Begegnungen
in Paris

Paris war für die Karriere von Jean Tinguely ohne Zweifel die wichtigste Stadt. Nirgendwo sonst hatte er so viele Einzel- und Gruppenausstellungen, in Paris fanden die entscheidenden Begegnungen mit Künstler*innen, Kurator*innen und Freund*innen aus aller Welt statt – es ist kaum falsch zu sagen, dass Tinguely ohne Paris nicht vorstellbar ist.

Entsprechend umfangreich ist die Liste der Daten und Ereignisse, die Tinguely mit Paris verbinden:

1953 als 28-jähriger, gelernter Schaufensterdekorateur in Paris angekommen, hatte er im Juni 1954 seine erste Soloausstellung in der Stadt, in der Librairie de la Galerie Arnaud. Nicht so sehr die Ausstellung als vielmehr die dortige Begegnung mit Pontus Hultén, der ihn als Kurator ein Leben lang begleiten sollte, sind hier wichtig. Bereits im Jahr darauf war Hultén als Kurator an der Ausstellung Le Mouvement beteiligt, die in der Galerie Denise René die Entwicklung der kinetischen Kunst aufzeigte – und Tinguely ins Zentrum stellte. Mit seinem Künstlerfreund Yves Klein zeigte er im November 1958 bei Iris Clert Vitesse pure et stabilité monochrome par Yves Klein et Tinguely, Kollaborationen der beiden Künstler auf der Suche nach der Entmaterialisierung der Kunst. Bereits ein halbes Jahr später folgten ebenso bei Iris Clert die Méta-Matics, Tinguelys Zeichenmaschinen, die ihn einem grösseren Publikum bekannt machten.

Nach Le Transport am 13. Mai 1960, einem spontan inszenierten Umzug seiner grossen Skulpturen aus seinem Atelier zur Galerie, wo sie ausgestellt werden sollten, erfolgte am 27. Oktober 1960 die Gründung der Nouveaux Réalistes, dieser Künstlergruppe um Yves Klein, Daniel Spoerri, Jacques Villéglé oder eben Jean Tinguely.

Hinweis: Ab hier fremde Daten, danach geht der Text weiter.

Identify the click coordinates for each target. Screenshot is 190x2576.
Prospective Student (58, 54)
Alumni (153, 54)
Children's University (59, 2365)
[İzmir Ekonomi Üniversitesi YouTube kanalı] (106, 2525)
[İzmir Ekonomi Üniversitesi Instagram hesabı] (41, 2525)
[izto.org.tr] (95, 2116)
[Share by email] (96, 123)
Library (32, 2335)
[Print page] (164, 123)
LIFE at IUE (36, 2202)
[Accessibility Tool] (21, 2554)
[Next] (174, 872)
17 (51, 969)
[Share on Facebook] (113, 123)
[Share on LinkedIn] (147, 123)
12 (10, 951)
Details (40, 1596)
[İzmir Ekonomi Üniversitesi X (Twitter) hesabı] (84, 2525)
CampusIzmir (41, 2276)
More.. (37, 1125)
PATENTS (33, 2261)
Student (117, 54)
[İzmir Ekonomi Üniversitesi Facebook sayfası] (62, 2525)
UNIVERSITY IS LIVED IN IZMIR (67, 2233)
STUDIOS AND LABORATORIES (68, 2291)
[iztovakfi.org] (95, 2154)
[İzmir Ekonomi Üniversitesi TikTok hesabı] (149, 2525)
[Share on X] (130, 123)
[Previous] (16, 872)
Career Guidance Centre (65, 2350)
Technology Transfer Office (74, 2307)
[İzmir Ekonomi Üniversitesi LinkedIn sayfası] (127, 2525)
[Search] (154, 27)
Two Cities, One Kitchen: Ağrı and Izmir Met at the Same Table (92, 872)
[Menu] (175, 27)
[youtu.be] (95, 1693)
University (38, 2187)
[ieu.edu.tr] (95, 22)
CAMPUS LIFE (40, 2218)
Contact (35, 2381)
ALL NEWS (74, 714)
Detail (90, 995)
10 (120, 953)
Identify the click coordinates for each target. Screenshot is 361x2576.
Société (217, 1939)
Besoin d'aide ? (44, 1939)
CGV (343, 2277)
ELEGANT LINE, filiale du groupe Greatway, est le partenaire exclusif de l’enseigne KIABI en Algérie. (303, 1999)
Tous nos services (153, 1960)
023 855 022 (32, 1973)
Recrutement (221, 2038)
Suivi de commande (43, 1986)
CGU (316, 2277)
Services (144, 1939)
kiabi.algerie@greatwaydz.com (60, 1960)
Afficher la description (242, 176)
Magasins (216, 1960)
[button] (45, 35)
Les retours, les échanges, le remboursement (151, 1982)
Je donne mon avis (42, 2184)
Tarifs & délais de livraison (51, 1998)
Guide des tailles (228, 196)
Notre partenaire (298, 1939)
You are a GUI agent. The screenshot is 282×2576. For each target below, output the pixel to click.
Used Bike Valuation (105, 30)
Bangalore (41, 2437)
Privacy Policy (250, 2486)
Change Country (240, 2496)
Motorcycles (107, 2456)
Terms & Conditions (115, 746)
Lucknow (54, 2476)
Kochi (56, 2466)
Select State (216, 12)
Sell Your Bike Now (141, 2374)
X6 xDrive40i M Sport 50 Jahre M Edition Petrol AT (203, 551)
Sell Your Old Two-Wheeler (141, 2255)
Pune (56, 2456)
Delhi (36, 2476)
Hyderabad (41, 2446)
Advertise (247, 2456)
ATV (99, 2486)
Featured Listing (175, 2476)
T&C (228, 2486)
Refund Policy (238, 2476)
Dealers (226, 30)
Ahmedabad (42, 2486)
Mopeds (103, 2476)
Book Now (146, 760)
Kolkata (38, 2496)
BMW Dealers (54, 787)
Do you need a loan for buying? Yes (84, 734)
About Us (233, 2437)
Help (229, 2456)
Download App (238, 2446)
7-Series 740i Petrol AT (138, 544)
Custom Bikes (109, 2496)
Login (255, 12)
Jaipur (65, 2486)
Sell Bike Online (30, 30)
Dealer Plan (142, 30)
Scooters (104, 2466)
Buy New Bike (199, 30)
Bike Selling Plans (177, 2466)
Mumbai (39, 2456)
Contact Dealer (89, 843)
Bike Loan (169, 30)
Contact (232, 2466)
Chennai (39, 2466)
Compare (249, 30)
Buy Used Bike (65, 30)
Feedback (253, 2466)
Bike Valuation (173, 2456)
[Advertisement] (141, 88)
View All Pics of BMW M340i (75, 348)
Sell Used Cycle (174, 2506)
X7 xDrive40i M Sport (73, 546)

Variations II – Homage à David Tudor war ein Spektakel, das er gemeinsam mit Niki de Saint Phalle und Robert Rauschenberg im Juni 1961 auf der Bühne der amerikanischen Botschaft in Paris durchführte, während beim Ballett L’Éloge de la Folie von Roland Petit im Théâtre des Champs Elysées 1966 neben Tinguely und Niki de Saint Phalle auch Martial Raysse beteiligt war. Im Mai 1971 bildete die Ausstellung Machines de Tinguely im CNAP (Centre National d’Art Moderne, eine Vorgängerinstitution des Musée National d’Art Moderne, das sich heute im Centre Pompidou befindet) den Auftakt für eine Serie von Retrospektiven, die unter anderem auch in Basel und Amsterdam Halt machte. Zur Eröffnung des Centre Georges Pompidou entstand 1977 in Zusammenarbeit mit Bernhard Luginbühl Le Crocrodrome de Zig et Puce, und neben dem Centre befindet sich seit 1983 die Fontaine Stravinsky, die mit Niki de Saint Phalle entstand.

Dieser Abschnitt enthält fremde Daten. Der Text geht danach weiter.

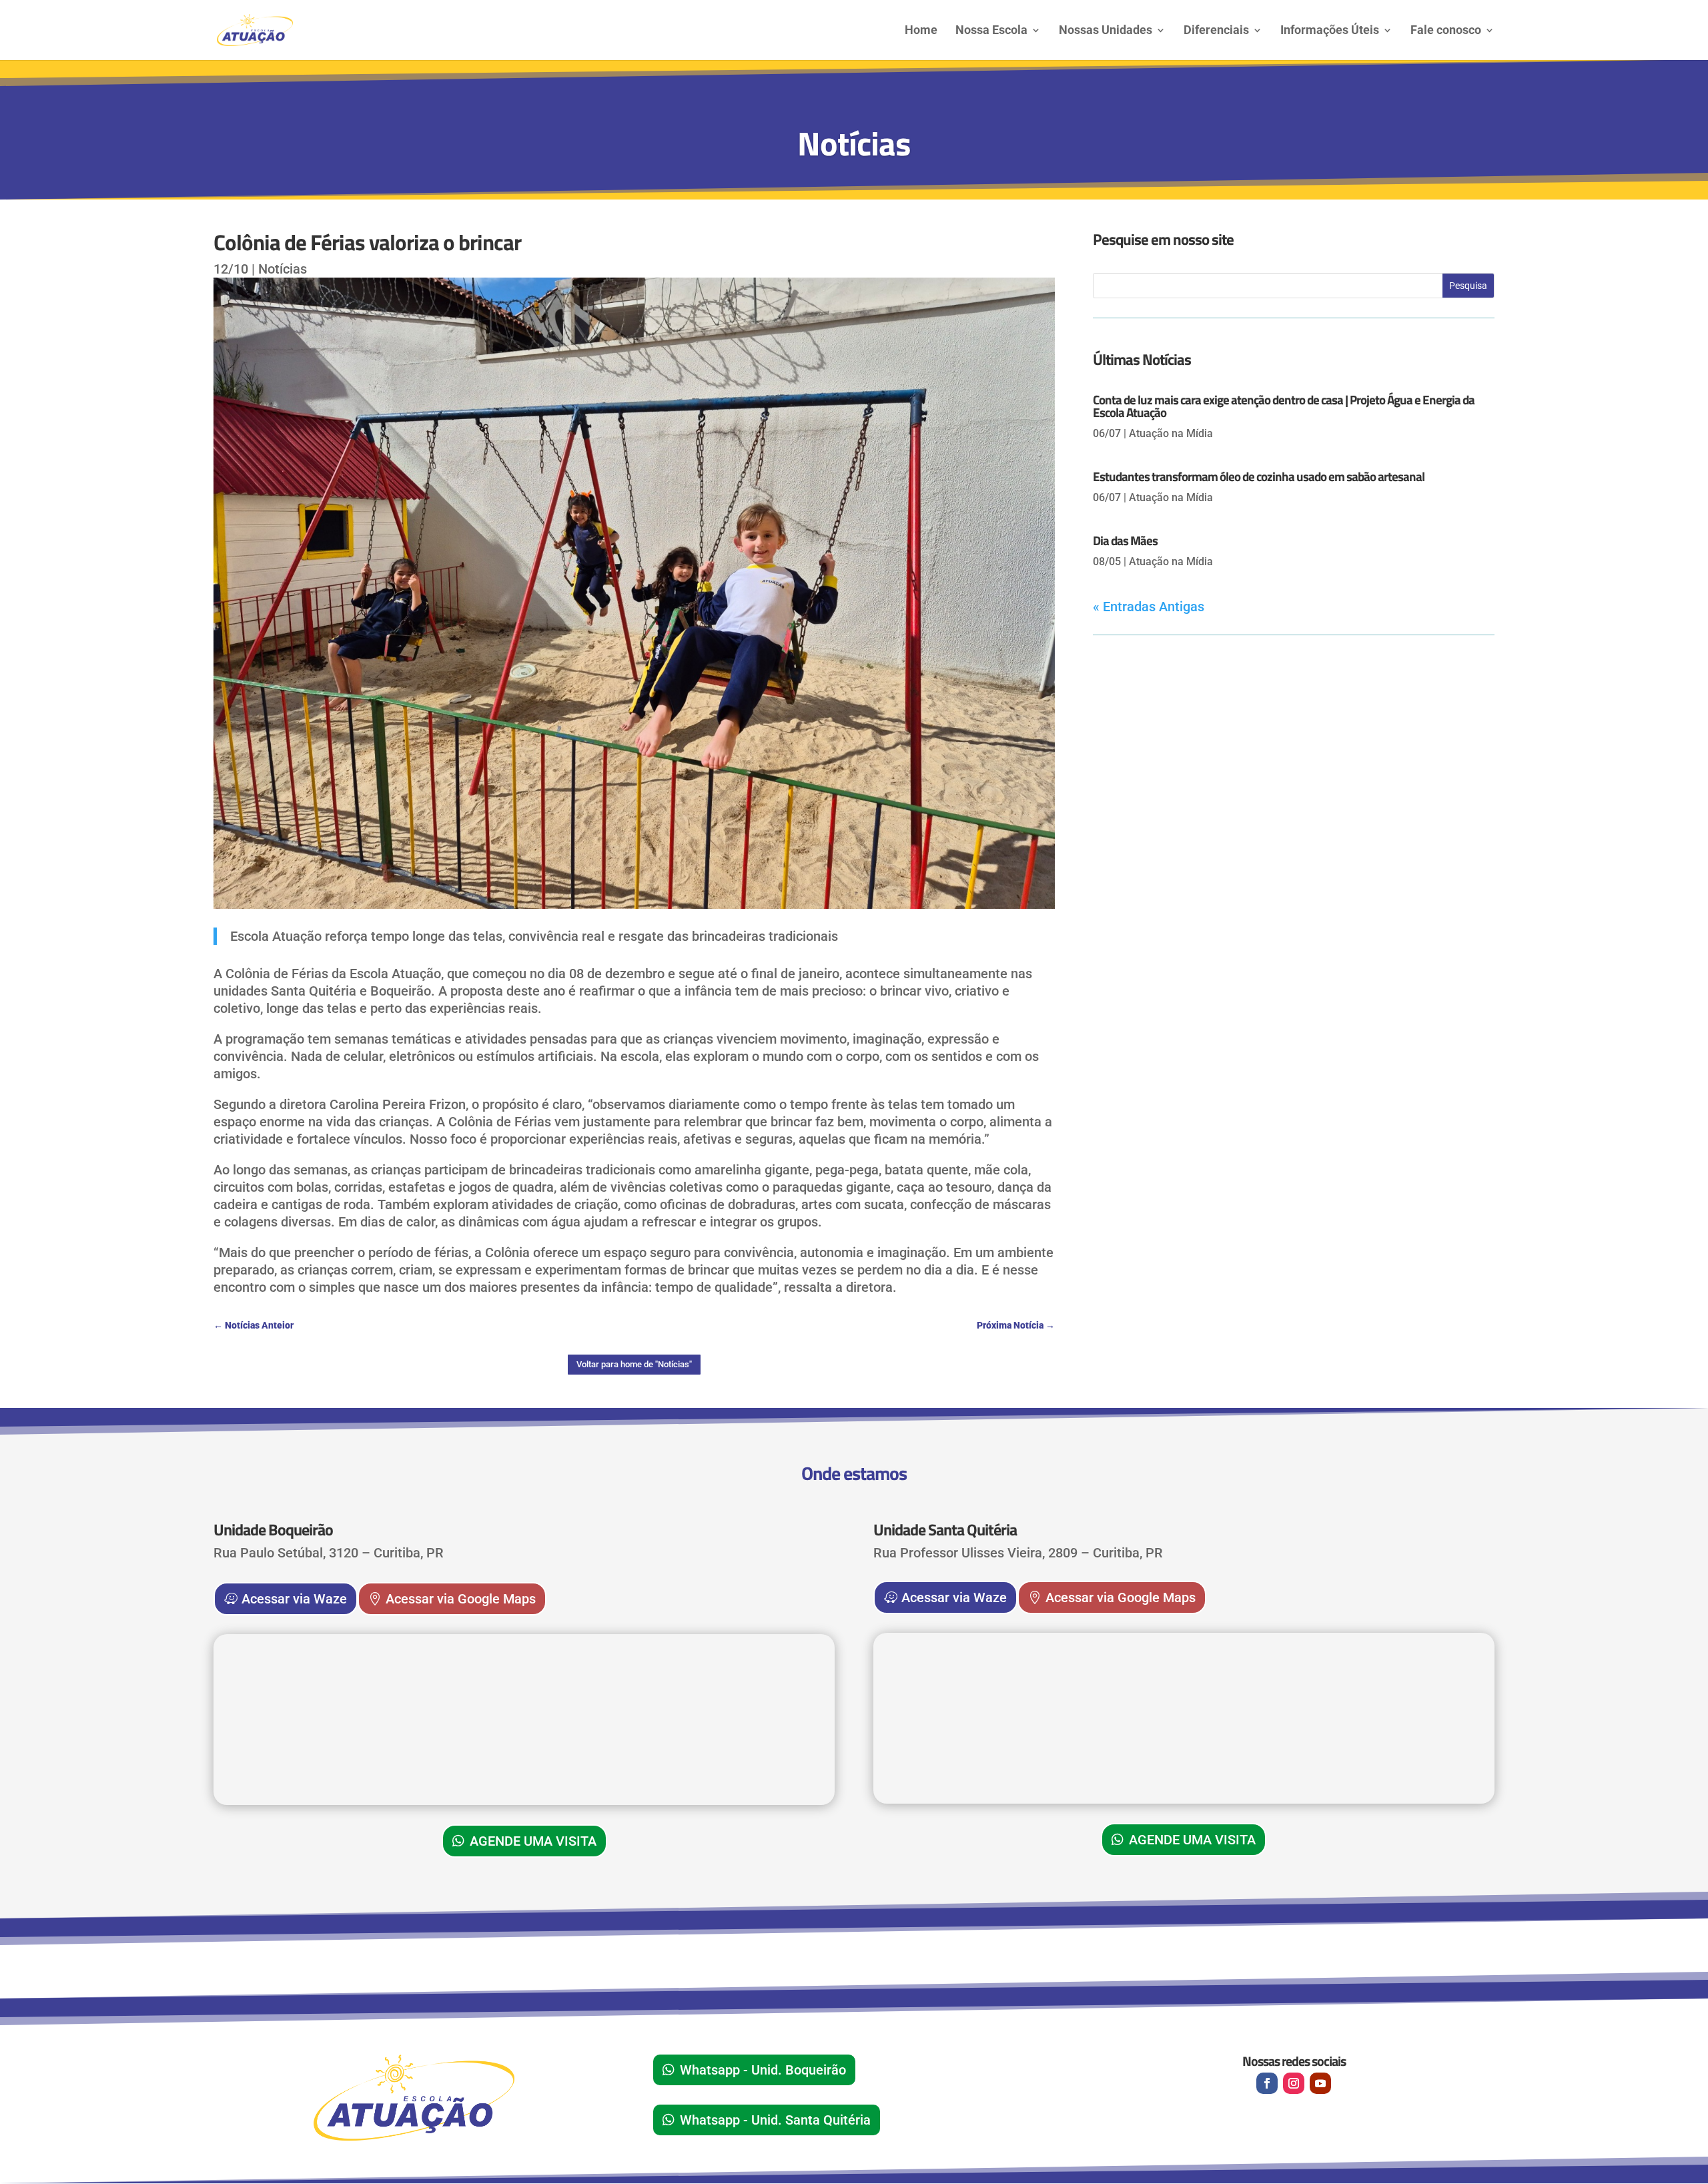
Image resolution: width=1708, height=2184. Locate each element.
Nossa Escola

Die intensive Geschichte Tinguelys in Paris fand ihren Abschluss Ende 1988 mit einer grossen Retrospektive im Centre Pompidou, und einer kleineren Ausstellung in der Galerie de France von Werken, die mit Niki de Saint Phalle entstanden waren: Niki de Saint Phalle, stabilisé par Jean Tinguely.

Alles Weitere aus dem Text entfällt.